According to the RECIST 1.1 criteria, 19 patients had target lesions and one patient with multiple small lung metastases had non-target lesions. Among the 20 patients whose response can be assessed, 3 patients (15 %) had PR; 14 patients (70 %) maintained SD including 12 patients with tumor burden shrinkage, and 3 patients (15 %) had progressive disease (PD) (Additional file 1: Figure S1). PR was observed in the following tumor type: two renal carcinoma and one soft tissue sarcoma. In the current phase I study, other tumor types that responded to anlotinib included medullary thyroid carcinoma, non-small cell lung cancer, colorectal cancer, melanoma, thymic carcinoma, and adenoid cystic carcinoma (Fig. 1).

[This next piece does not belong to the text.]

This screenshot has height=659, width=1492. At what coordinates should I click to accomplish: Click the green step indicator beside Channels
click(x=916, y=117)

The median administration duration was 24 weeks. Twenty-four, sixteen, and nine patients had received anlotinib for over 12, 24, and 72 weeks, respectively. Furthermore, the treatment duration had exceeded 100 weeks in three patients (Fig. 2).

The mean plasma level-time curve of anlotinib after a single oral administration at 5, 10, 12, or 16 mg/subject is shown in Fig. 3. The associated plasma PK parameters are summarized in Table 3. Anlotinib exhibited rapid intestinal absorption. This was indicated by its plasma concentration, which significantly increased at 1 h after dosing in most patient subjects (Fig. 3). The levels of systemic exposure to anlotinib (C _max and AUC_0–120h) tended to increase as the dose level increased from 5 mg anlotinib/person to 16 mg anlotinib/person, but the dose proportionality was inconclusive (Table 3). Anlotinib reached its maximum plasma concentration with T _max of 4–11 h after dosing, then it eliminated slowly with t _1/2 of 64–136 h and MRT of 124–167 h. The renal excretion of anlotinib was poor, with a CL_R of 0.004 L/h/kg; the fraction of the dose excreted into urine (f _e − U ) was ~0.9 %.

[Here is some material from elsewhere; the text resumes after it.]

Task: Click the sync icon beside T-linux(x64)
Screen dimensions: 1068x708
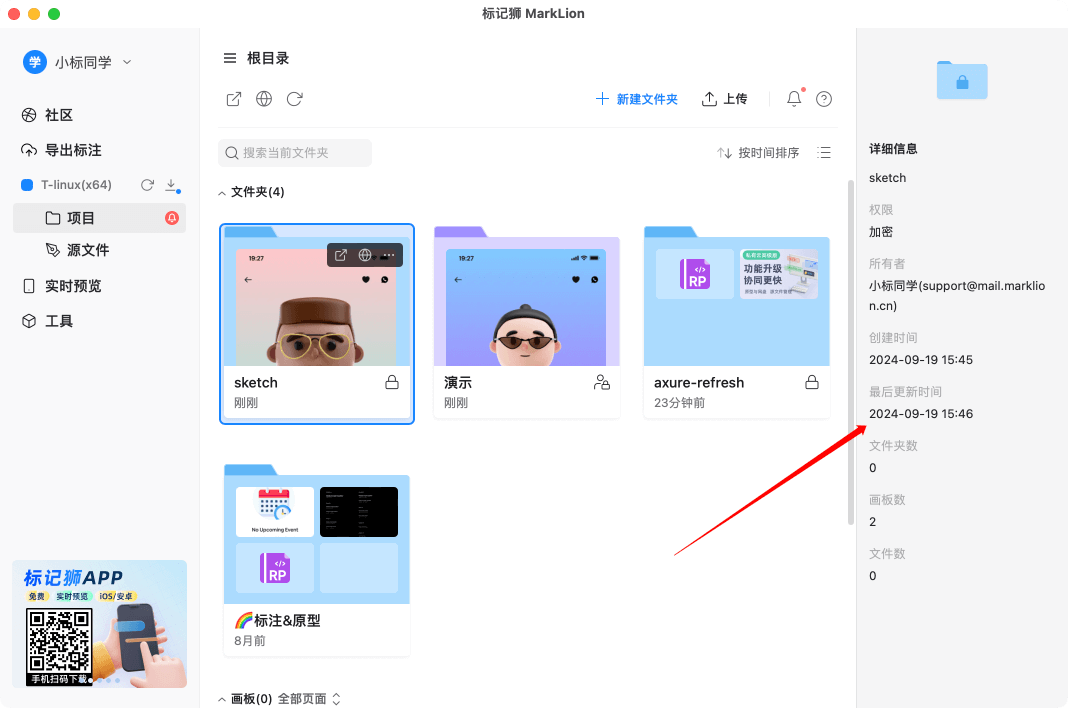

Notably, anlotinib exhibited a quite long t _1/2 (96 ± 17 h), which appeared to be dose-independent. The long t _1/2 resulted in significant accumulation of plasma anlotinib over time with a mean R _ac of 12 ± 7, suggesting drug accumulation over time (Fig. 3). The trough plasma concentration-time curve of anlotinib after treatment of anlotinib at 10, 12, or 16 mg/subject in the 2/1 schedule is depicted in Fig. 3. A 2-week subchronic dosing brought about continuously increased plasma concentration of anlotinib in patients, while its maximum plasma concentration was reached at day 14. Subsequently, the plasma level of anlotinib was apparently decreased with a 7-day washout until the beginning of the other treatment cycle.